Available data:
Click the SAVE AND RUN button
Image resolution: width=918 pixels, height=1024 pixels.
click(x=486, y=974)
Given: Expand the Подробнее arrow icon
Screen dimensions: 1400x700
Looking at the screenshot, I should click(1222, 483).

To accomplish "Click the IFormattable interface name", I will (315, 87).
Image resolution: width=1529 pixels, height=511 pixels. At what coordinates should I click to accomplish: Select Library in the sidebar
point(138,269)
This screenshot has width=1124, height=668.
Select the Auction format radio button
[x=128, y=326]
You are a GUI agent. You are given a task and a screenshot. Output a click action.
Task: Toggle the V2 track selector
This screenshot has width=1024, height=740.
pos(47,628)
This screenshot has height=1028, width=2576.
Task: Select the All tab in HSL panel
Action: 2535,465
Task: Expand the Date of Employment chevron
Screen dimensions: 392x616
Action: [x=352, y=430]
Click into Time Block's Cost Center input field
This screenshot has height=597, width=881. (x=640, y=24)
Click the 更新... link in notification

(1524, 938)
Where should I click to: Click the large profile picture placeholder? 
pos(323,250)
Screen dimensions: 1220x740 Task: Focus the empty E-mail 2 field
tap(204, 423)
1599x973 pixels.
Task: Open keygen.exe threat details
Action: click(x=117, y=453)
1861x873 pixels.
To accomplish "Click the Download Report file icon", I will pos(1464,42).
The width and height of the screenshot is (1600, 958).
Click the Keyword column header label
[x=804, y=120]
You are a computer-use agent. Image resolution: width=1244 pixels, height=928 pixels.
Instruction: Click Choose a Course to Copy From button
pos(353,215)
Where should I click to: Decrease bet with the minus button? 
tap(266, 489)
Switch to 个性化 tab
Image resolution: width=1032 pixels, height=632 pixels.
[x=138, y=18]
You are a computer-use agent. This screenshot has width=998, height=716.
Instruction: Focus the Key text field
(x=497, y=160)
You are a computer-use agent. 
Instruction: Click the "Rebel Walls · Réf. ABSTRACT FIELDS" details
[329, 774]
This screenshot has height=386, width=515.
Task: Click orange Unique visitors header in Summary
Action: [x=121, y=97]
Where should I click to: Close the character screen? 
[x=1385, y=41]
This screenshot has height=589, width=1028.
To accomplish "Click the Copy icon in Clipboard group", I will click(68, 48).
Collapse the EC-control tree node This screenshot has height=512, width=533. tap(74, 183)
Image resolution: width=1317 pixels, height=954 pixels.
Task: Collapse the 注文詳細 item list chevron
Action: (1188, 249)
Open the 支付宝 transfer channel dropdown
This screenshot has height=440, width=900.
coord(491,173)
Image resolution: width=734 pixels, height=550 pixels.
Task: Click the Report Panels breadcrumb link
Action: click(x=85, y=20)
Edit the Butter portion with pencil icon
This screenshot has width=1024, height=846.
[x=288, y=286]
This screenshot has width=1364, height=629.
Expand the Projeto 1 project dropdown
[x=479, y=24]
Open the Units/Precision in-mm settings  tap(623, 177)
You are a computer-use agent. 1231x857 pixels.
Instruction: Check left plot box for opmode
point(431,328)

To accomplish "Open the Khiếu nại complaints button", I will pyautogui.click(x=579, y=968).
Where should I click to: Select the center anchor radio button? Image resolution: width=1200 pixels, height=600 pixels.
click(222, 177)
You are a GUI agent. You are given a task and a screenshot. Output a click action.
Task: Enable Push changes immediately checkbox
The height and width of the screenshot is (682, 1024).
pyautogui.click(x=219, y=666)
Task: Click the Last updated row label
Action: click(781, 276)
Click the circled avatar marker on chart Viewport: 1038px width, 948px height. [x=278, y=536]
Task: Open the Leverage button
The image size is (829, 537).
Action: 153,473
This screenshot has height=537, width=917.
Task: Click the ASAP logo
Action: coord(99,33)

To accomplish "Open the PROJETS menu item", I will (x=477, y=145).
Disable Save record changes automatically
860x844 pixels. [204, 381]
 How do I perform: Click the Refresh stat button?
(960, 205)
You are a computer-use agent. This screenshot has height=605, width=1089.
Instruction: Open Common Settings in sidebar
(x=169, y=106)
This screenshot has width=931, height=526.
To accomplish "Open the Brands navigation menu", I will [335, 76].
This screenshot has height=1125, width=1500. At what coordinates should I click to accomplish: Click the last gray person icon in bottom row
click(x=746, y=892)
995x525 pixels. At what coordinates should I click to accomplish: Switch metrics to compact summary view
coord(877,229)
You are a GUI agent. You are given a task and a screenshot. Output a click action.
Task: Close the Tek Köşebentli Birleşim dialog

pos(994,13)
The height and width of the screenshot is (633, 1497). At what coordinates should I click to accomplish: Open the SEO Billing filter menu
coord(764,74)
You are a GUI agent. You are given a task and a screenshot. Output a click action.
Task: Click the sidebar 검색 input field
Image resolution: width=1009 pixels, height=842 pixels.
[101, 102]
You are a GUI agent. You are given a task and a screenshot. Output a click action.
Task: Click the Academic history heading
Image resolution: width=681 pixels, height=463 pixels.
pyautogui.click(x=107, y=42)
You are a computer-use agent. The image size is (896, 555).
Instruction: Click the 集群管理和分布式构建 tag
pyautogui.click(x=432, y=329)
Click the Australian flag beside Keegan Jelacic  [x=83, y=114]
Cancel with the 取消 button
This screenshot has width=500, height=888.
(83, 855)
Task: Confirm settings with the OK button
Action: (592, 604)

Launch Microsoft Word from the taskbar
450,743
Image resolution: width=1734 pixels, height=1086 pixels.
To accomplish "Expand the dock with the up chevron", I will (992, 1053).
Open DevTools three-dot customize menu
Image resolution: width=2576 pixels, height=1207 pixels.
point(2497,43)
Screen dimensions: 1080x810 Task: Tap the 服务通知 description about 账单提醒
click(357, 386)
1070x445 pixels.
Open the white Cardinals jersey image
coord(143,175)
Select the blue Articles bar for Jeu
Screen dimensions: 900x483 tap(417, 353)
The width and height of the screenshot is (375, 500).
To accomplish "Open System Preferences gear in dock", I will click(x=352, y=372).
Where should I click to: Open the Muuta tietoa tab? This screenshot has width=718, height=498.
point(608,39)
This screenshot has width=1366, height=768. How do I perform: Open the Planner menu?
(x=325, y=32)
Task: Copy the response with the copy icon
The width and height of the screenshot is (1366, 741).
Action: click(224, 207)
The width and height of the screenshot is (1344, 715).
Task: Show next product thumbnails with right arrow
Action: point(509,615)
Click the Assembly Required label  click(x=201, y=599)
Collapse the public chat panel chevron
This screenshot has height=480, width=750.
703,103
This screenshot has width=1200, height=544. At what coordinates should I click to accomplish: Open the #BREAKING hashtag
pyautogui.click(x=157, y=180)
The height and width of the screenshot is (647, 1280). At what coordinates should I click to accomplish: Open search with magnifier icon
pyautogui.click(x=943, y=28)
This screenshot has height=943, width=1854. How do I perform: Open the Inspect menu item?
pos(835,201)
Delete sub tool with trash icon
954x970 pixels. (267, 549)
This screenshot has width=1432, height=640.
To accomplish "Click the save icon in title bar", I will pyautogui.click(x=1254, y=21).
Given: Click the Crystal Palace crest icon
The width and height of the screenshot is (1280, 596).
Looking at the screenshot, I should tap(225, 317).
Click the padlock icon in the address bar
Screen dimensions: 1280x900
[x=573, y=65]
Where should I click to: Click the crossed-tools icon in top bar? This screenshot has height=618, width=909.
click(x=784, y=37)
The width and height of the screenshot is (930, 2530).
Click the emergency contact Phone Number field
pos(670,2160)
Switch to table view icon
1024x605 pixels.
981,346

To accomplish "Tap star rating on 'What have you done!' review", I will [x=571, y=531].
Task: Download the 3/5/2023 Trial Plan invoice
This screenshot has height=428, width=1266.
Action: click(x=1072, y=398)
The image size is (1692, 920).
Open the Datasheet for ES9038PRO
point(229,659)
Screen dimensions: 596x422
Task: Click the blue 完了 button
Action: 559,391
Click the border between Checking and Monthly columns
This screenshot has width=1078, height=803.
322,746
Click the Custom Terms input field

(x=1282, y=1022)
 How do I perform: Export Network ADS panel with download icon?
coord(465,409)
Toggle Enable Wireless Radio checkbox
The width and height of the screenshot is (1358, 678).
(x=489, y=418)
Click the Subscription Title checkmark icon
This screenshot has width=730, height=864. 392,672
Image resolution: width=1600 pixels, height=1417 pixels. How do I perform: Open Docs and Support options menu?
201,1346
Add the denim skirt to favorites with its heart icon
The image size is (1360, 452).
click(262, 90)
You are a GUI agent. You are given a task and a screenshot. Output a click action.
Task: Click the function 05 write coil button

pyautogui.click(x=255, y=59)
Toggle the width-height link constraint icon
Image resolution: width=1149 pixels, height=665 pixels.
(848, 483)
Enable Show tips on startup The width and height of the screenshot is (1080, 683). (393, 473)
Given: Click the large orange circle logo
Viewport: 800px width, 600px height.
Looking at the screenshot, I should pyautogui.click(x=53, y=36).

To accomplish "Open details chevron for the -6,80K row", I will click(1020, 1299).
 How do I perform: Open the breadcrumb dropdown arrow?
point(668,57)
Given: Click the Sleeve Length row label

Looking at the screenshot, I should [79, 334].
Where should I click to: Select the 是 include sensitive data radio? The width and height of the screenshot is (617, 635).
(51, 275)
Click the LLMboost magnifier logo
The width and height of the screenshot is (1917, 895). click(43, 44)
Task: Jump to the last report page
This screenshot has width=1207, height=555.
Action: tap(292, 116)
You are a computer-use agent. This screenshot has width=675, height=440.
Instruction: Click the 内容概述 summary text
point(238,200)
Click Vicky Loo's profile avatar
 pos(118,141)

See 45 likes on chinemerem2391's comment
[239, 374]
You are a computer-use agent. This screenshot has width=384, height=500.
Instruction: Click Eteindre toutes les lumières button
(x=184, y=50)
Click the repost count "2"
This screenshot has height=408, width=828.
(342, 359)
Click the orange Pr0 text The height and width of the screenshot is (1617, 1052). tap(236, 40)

Directions for this task: Going from the line that has "Given: Click the large orange circle logo" through the last line of the entries, retype each line exactly as given and add nothing.

Solution to this problem:
Given: Click the large orange circle logo
Viewport: 800px width, 600px height.
Looking at the screenshot, I should pyautogui.click(x=53, y=36).

To accomplish "Open details chevron for the -6,80K row", I will click(1020, 1299).
 How do I perform: Open the breadcrumb dropdown arrow?
point(668,57)
Given: Click the Sleeve Length row label

Looking at the screenshot, I should [79, 334].
Where should I click to: Select the 是 include sensitive data radio? The width and height of the screenshot is (617, 635).
(51, 275)
Click the LLMboost magnifier logo
The width and height of the screenshot is (1917, 895). click(43, 44)
Task: Jump to the last report page
This screenshot has width=1207, height=555.
Action: tap(292, 116)
You are a computer-use agent. This screenshot has width=675, height=440.
Instruction: Click the 内容概述 summary text
point(238,200)
Click Vicky Loo's profile avatar
 pos(118,141)

See 45 likes on chinemerem2391's comment
[239, 374]
You are a computer-use agent. This screenshot has width=384, height=500.
Instruction: Click Eteindre toutes les lumières button
(x=184, y=50)
Click the repost count "2"
This screenshot has height=408, width=828.
(342, 359)
Click the orange Pr0 text The height and width of the screenshot is (1617, 1052). tap(236, 40)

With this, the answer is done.